Race date: June 27, 2015
I’ve been on a bit of a hiatus since the Ottawa Marathon, trying to recover from this stubborn right hamstring injury. I took a full 4 weeks off, and then, just to get my legs moving and test them out before the Pride and Remembrance 5k run, I did two very short runs. Both were slow and sluggish.
The day before the race, I saw my physiotherapist for my weekly appointment. I was sore and achy and starting to believe that this stupid hamstring is never going to get better. It’s been almost 5 weeks of total rest and I feel like it’s not getting any better at all… Well, except that I don’t have to sit on a pillow at work anymore, so I guess that’s something. My physio applied some kinesiology tape to my leg, showed me how to do it myself and gave me instructions to stretch my quads and hip flexors before I run.
Within a few hours of leaving her office, the pain in my leg was almost gone, but I wasn’t holding out much hope that it would lessen the pain that I felt on both of my short runs the week before because I had tape on my leg for those runs as well.
So, I’ve been looking forward to this race for months! I went out last year to spectate and it looked like so much fun I couldn’t wait for registration to open this year. This is a small race with a maximum of 1500 entries and they were all spoken for. It’s also known for its amazing after party with a fantastic atmosphere, great music, food and cake from Dufflet Bakery. Mike and my daughters were going to come and join the fun as well. Neither of my daughters had ever been out to a race before so I was looking forward to them experiencing the excitement.
Because of my injury, the plan going in was to run easy and just have fun. No pressure. Based on the two runs I did in the last week (both were painful, slow and I found out just how much cardio I’ve lost in 4 weeks), I thought I would probably come in around 38 – 40 minutes. We met up with Julie and a couple other friends at the start line, took a few photos and then Mike and the girls went to find a good place to watch the race and we headed into the corral to wait until the confetti flew and the race was on!
We went out nice and easy, Julie letting me set the pace. The course is flat along Wellesley with a couple of small inclines as you circle around Queen’s Park (twice) before heading back along Wellesley to the finish. Julie and I chatted the whole way getting caught up with each other and enjoying the costumes of runners and the marching band along the course. I was really happy when I realized that I wasn’t feeling any of that familiar leg fatigue, ache or pain I’ve grown accustomed to. From beginning to end I was pretty much pain-free! Just a small niggling at the top of the right leg but that was it. I was also happy to be able to run for 21 minutes before taking a 1 minute walk break. That was the longest I’ve run continuous since the marathon over a month ago and nowhere near how I did earlier in the week. I didn’t bring any water and it was warmer than I thought so I did need to take advantage of the water station, and we took one other mini walk break before turning towards the home stretch.

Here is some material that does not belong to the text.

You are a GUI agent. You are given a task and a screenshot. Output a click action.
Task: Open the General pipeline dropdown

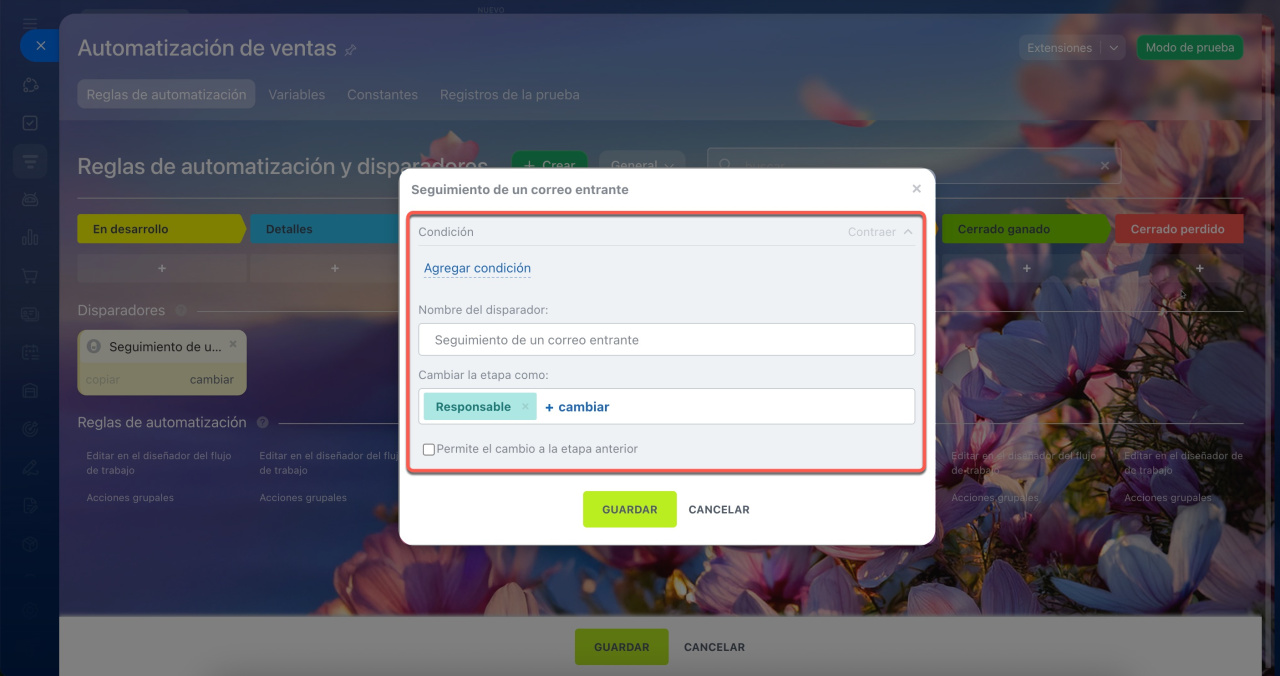point(641,165)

I saw a lot of familiar faces along the final stretch. Friends who had already finished their race, or who had come out just to cheer. I crossed the line and was pleasantly surprised with the time I saw.
This race was both a PW (personal worst) and a PV (personal victory). It produced my slowest 5k race result to date, but it was also a victory because I ran it comfortably, pain-free and faster than anticipated. In fact, I couldn’t believe how great I felt!
Five days later, as I write this, I’m cautiously excited to share that I have had about 85-90% less pain in these 5 days, than at any time, in the past 5 months. I have to wonder what it was that caused such a drastic change. Did the weeks of rest I’d had finally kick in, was it the taping of my leg, or was it the magic that is the Pride and Remembrance run? Whatever the reason, I cross my fingers (and my toes) that the momentum keeps going.
My short term plan is to increase mileage and number of runs slowly over the next few week and hope that I’ll be back to regular training for my fall half marathon soon.